This same study also found that the method used to transcribe the gRNAs may also influence activity prediction. Typically, gRNAs are transcribed in cells from a U6 promoter or in vitro from a T7 promoter (Zhang et al., 2017). These promoters have differing transcription requirements, such as different polymerases and a G (for the U6 promoter) or GG (for the T7 promoter) at the TSS. These differences appear to influence any predictive model, with models performing better when applied to datasets that use the same promoter as what was used in the model’s training set (Haeussler et al., 2016). Currently, no one predictive model is able to account for gRNA transcription method. Some pipelines (such as CRISPOR), use multiple predictive models allowing researchers to select the most appropriate score (Haeussler et al., 2016).
It is also highly likely that the manner in which CRISPR-Cas9 activity is measured impacts the final model. There is currently no consensus in the literature in how CRISPR-Cas9 activity should be measured. Some studies measure activity by the rate at which mutations are introduced through sequencing the target site (Chari et al., 2015; Moreno-Mateos et al., 2015), while others measure activity by the size of the phenotypic change (such as drug resistance, cell viability, or protein expression) (Doench et al., 2014, 2016; Horlbeck et al., 2016b). While measuring activity via sequencing may prove a more direct measurement, it is also a costlier approach and does not provide information about whether the induced mutations are functional.

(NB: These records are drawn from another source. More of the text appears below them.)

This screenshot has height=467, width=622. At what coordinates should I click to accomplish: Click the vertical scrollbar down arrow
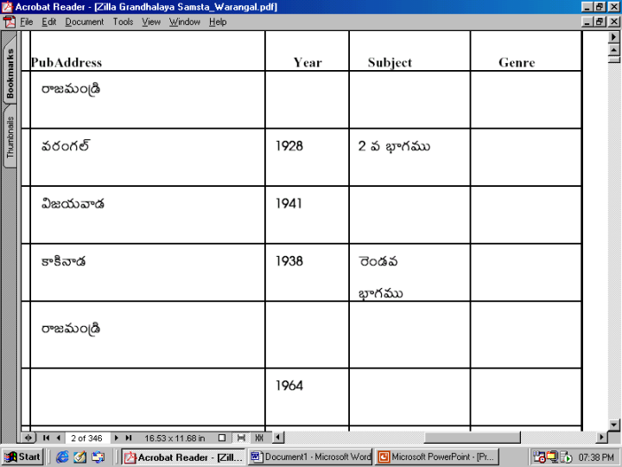[x=614, y=424]
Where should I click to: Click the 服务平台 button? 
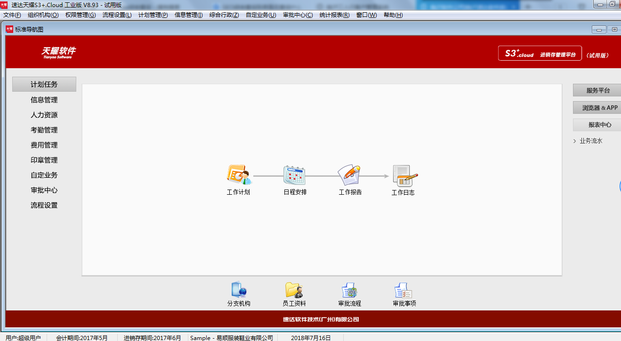click(597, 90)
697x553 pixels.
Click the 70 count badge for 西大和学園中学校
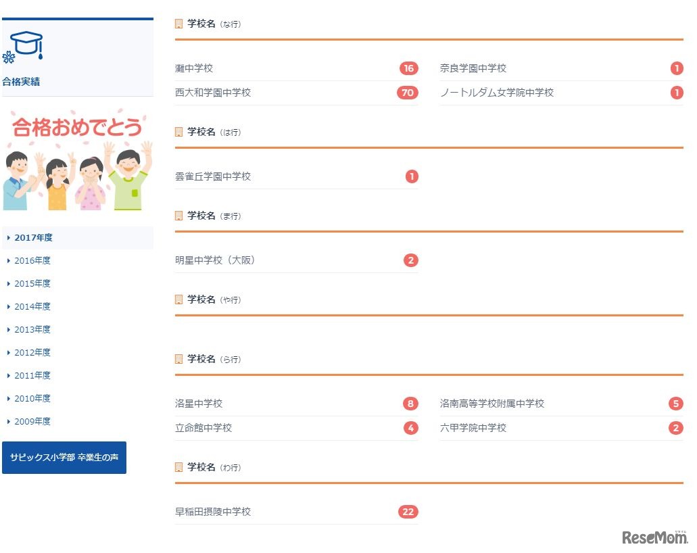coord(407,93)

Conversely, while phenotypic screens are easier to perform at scale they rely on the CRISPR-Cas9 introducing functional mutations, which may in turn lead to increase in false-negatives (i.e., mutations that do not cause a functional effect). These differences in experimental design likely translate to differences in the model.
Doench et al. (2016) reported that two of the most important variables for predicting CRISPR-Cas9 activity are the position of the target site relative to the TSS and position within the protein. However, this study was performed using a dataset that reported CRISPR-Cas9 activity based on a combination of changes in drug resistance and expression of cell-surface proteins. Given mutations near the TSS of a gene are more likely to induce a functional change, it is highly likely that the importance of target position is inflated in a phenotypic screen. In fact, a recent study comparing the impact of different training sets found that training a predictive model using sequencing-based measurements of CRISPR-Cas9 activity yields more generalizable predictions (Wilson et al., 2018). Phenotypic-trained models are governed by features such as position of the target site relative to TSS and do not generalize to other datasets.
Because the training dataset has such a strong influence on the final predictive model, it is therefore critical to know on what a model was trained before use. As a rule of thumb, phenotypic-trained models will be better suited to identifying target sites that induce functional changes but are limited to experiments with the same condition as the training set. In contrast, sequencing-based models are more universally applicable, but are only capable of predicting genotype changes not their functional result.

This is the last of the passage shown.